Thank you for pointing this out. Indeed, we missed that some values were unexpectedly altered after transforming an R output file into a csv file in the previous version of “Figure 1—source data 1”. We have now corrected the error and carefully inspected the numbers in the updated “Figure 1—source data 1”. We apologize for the mistake.

2) Introduction section: "nutriments" should be "nutrients"

This is a valid point and we have now corrected this typo in the manuscript.

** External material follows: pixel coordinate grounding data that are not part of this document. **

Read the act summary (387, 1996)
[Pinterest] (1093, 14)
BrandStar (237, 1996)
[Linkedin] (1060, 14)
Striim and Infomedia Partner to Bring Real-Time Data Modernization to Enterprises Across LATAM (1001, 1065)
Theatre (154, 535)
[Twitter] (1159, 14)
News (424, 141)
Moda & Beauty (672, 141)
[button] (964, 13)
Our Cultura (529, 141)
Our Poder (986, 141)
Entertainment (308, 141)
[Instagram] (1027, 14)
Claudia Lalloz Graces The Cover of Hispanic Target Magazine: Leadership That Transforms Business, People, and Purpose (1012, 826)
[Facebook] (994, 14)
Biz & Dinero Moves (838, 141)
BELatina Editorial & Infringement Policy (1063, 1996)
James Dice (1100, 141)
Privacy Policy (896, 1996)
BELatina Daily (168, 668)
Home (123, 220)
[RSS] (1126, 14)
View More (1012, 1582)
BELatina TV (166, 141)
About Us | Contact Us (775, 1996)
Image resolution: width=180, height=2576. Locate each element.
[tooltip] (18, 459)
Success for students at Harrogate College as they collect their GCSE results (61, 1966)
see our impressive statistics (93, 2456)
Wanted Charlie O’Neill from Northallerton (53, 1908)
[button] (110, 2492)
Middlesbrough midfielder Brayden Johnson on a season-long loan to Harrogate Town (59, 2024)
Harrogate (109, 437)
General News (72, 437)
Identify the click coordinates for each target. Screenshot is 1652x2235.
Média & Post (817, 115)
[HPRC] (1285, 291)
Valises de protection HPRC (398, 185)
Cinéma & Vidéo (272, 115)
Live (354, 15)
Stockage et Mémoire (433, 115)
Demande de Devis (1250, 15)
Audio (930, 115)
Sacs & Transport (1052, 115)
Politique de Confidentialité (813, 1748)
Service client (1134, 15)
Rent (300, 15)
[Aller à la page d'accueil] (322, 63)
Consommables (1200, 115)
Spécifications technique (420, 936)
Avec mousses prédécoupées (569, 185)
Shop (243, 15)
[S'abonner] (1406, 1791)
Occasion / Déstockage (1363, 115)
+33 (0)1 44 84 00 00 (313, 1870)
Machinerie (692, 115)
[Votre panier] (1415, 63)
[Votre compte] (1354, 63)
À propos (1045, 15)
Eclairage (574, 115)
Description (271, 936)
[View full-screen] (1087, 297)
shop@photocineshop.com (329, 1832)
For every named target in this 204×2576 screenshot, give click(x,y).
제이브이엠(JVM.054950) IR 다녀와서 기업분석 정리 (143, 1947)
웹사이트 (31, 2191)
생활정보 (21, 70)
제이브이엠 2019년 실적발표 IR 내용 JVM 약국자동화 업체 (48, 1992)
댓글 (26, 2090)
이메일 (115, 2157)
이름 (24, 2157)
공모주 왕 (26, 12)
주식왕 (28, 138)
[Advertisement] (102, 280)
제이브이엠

3) Results section paragraph one: I find the mean reads/cell to be very high. From our own experience, and from numerous papers, you typically detect 25,000-50,000 gene reads/cell, resulting in the detection of 1000-2500 genes/cell. They list "836,393 mean reads per cell".

Indeed, since the larval brain has fewer cells than the adult counterpart we decided to sequence deeper than it was previously done for the adult brain, we therefore expected a higher number of reads per cell. In the supplementary file we detailed this information for each experiment.